# Start of Provided records

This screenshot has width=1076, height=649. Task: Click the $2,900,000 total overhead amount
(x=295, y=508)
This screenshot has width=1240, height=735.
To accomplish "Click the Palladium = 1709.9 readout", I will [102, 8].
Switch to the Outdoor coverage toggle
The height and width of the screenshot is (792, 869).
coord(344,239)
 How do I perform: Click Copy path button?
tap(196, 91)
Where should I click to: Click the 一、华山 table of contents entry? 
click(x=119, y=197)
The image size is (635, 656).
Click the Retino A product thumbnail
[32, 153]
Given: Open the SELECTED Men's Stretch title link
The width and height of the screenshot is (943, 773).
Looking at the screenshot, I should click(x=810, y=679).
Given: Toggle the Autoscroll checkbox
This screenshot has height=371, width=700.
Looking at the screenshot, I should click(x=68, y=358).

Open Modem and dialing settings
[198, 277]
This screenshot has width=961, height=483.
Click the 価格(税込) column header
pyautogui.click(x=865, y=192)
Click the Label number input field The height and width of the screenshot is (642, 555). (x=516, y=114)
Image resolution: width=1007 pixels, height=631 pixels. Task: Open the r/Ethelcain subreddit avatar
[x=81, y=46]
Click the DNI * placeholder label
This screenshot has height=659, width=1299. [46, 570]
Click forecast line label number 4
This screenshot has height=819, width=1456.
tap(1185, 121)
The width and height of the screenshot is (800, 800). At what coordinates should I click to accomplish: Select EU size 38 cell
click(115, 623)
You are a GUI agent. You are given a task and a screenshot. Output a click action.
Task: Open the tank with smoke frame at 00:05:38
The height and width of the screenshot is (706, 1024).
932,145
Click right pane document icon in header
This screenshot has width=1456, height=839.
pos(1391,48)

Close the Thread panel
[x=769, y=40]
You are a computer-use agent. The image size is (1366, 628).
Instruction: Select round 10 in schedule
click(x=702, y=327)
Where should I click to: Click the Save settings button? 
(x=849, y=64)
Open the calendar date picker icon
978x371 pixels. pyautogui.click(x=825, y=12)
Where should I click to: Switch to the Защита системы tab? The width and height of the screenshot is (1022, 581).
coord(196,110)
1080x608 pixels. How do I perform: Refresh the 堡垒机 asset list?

# End of Provided records

**Set task:** Give the lines as a Markdown table with columns No. and Line, starting at the line that contains "Click the DNI * placeholder label" and ending at the last line of the rows, leaving out blank lines.

**Result:**
| No. | Line |
|---|---|
| 1 | Click the DNI * placeholder label |
| 2 | This screenshot has height=659, width=1299. [46, 570] |
| 3 | Click forecast line label number 4 |
| 4 | This screenshot has height=819, width=1456. |
| 5 | tap(1185, 121) |
| 6 | The width and height of the screenshot is (800, 800). At what coordinates should I click to accomplish: Select EU size 38 cell |
| 7 | click(115, 623) |
| 8 | You are a GUI agent. You are given a task and a screenshot. Output a click action. |
| 9 | Task: Open the tank with smoke frame at 00:05:38 |
| 10 | The height and width of the screenshot is (706, 1024). |
| 11 | 932,145 |
| 12 | Click right pane document icon in header |
| 13 | This screenshot has width=1456, height=839. |
| 14 | pos(1391,48) |
| 15 | Close the Thread panel |
| 16 | [x=769, y=40] |
| 17 | You are a computer-use agent. The image size is (1366, 628). |
| 18 | Instruction: Select round 10 in schedule |
| 19 | click(x=702, y=327) |
| 20 | Where should I click to: Click the Save settings button?  |
| 21 | (x=849, y=64) |
| 22 | Open the calendar date picker icon |
| 23 | 978x371 pixels. pyautogui.click(x=825, y=12) |
| 24 | Where should I click to: Switch to the Защита системы tab? The width and height of the screenshot is (1022, 581). |
| 25 | coord(196,110) |
| 26 | 1080x608 pixels. How do I perform: Refresh the 堡垒机 asset list? |